We are all so saddened by the loss of Mimi - so glad we got together in Middleburg! What a delight she was. I always looked forward to our many trips to DC when a visit to the Tandlers was included. I remember shopping with my mom and Mimi in Georgetown for my first prom dress in the late 60's - we always did good shopping with Meem. She will be greatly missed by many, especially my mom.


Laura and Dave Doty

From Mickey Downey:

It gave me such a feeling of sadness to receive word that sweet Mimi had left us so suddenly. I had the privilege of getting to know her through McLean Newcomers, especially through the monthly coffees she'd arrange at Star Nut Cafe. She was a beautiful presence, a gracious lady with a smile that embraced everyone, and an ear for whatever the topic of conversation. For me, her voice had a distinctive melody to it, one that I remember so well from just a few short weeks ago. Life gives us gifts. Mimi will remain one.

With sadness over her passing, joy for having met her along life's journey, and deepest condolences to you, her treasured family,

Mickey Downey

McLean Newcomers

From Mary Ann Grove:

I first met Mimi at a Newcomers meeting, and I felt that I'd known her forever! I'll always remember her wonderful spontaneous smile and the twinkle in her eyes. I particularly enjoyed the 4 p.m. coffee get-togethers at the Palladium, which she co-hosted. I will surely miss her, as will so many others whose lives she touched. My sincere condolences to the family.

Wednesday, July 16, 2008

Please join us for a celebration of Mimi's life

Thank you for coming here. We appreciate the kind thoughts and prayers of Mimi's many friends. They mean more to us than you will ever know.

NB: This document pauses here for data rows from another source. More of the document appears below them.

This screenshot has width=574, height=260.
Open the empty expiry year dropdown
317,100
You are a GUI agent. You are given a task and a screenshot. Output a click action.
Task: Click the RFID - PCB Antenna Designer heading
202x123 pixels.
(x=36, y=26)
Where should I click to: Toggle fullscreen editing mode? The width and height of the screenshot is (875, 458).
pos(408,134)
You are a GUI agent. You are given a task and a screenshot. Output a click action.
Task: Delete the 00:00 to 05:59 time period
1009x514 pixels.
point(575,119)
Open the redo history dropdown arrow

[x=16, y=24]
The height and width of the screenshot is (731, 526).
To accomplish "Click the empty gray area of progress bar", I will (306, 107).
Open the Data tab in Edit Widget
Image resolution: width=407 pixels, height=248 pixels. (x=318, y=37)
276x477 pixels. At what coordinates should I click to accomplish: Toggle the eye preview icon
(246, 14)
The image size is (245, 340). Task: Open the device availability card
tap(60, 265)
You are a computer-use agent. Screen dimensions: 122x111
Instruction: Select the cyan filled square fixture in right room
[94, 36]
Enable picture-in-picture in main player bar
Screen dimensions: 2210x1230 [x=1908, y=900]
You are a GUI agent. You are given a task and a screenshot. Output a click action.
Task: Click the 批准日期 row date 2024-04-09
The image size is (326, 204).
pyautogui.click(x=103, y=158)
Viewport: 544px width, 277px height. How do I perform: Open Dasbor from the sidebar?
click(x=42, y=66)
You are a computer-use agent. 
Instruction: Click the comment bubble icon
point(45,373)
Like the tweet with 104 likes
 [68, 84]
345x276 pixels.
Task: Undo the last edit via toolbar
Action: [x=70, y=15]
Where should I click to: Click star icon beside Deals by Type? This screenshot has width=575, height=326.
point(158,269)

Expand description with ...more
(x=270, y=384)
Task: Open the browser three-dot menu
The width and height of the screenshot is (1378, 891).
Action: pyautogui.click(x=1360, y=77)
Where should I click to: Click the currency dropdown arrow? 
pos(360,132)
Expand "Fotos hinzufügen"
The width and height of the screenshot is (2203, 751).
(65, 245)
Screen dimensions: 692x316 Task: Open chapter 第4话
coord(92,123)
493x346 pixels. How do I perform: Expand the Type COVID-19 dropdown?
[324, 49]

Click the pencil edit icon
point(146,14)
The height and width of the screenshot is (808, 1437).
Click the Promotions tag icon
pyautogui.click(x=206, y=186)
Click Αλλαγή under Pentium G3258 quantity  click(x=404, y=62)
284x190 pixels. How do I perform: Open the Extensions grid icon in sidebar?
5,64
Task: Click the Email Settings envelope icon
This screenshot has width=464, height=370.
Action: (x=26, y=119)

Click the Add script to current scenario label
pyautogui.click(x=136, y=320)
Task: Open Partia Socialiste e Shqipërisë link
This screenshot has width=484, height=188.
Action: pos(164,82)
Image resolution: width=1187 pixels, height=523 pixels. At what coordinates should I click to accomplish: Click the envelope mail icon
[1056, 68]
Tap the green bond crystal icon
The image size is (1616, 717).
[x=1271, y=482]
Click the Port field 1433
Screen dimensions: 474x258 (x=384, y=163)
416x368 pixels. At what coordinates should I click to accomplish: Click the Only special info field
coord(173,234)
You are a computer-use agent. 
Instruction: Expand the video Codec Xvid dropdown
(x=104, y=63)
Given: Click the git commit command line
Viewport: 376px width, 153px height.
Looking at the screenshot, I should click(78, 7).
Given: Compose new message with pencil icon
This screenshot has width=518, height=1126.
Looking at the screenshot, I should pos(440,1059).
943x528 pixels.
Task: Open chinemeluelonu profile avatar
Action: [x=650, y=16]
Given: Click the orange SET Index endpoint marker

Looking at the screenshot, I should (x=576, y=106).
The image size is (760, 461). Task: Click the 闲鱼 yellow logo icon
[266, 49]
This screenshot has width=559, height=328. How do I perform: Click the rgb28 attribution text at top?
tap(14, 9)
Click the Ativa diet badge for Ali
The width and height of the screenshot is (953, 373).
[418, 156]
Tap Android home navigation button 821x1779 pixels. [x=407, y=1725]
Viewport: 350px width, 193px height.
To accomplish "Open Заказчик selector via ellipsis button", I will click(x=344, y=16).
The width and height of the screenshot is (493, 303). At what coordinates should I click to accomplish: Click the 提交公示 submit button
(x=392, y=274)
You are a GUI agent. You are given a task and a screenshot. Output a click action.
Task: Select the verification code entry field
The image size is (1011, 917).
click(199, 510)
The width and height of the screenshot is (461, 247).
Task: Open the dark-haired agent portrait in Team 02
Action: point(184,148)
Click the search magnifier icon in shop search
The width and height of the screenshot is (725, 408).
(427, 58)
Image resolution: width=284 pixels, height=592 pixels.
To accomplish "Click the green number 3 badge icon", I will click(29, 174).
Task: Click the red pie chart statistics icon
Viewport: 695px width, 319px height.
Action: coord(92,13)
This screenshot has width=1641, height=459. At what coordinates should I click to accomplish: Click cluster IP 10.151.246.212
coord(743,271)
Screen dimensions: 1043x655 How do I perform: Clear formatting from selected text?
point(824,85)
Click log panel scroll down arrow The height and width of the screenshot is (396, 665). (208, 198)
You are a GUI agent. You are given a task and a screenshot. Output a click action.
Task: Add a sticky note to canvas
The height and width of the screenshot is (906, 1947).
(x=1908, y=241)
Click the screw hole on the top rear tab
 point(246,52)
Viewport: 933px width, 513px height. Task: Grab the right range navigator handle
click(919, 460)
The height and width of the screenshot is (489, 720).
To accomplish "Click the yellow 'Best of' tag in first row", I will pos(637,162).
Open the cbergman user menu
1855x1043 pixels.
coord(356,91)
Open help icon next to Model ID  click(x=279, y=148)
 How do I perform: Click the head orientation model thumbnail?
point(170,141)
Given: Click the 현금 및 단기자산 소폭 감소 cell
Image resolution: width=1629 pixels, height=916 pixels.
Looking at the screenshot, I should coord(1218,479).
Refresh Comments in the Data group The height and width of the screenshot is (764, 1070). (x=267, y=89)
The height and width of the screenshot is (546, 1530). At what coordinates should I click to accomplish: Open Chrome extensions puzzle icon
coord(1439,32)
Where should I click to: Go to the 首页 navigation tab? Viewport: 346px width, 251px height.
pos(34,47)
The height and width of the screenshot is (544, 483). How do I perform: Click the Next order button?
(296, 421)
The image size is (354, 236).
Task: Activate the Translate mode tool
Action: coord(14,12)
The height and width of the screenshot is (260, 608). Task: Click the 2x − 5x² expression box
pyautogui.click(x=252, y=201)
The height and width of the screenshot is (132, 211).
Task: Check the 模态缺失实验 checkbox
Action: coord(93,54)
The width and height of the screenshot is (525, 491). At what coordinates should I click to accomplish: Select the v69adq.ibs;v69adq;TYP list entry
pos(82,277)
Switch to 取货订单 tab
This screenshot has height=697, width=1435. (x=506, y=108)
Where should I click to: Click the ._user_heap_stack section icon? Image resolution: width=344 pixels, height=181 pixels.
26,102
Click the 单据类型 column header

There will be a visitation on Thursday, July 17 from 5:00 to 8:00 PM.

Money and King Funeral Home
171 West Maple Ave.
Vienna, VA 22180

A funeral service will be held the following day, Friday, July 18 at 11:00

St. John's Episcopal Church
6715 Georgetown Pike
McLean, VA 22101

Please join us for a gathering immediately following at the Tandler residence:

1012 Dead Run Drive
McLean, VA 22101

Interment will be at Arlington National Cemetary on August 26th at 1:00.

Feel free to post a comment on this site sharing your favorite memory of Mimi.

Again, thank you and we look forward to seeing you at the services.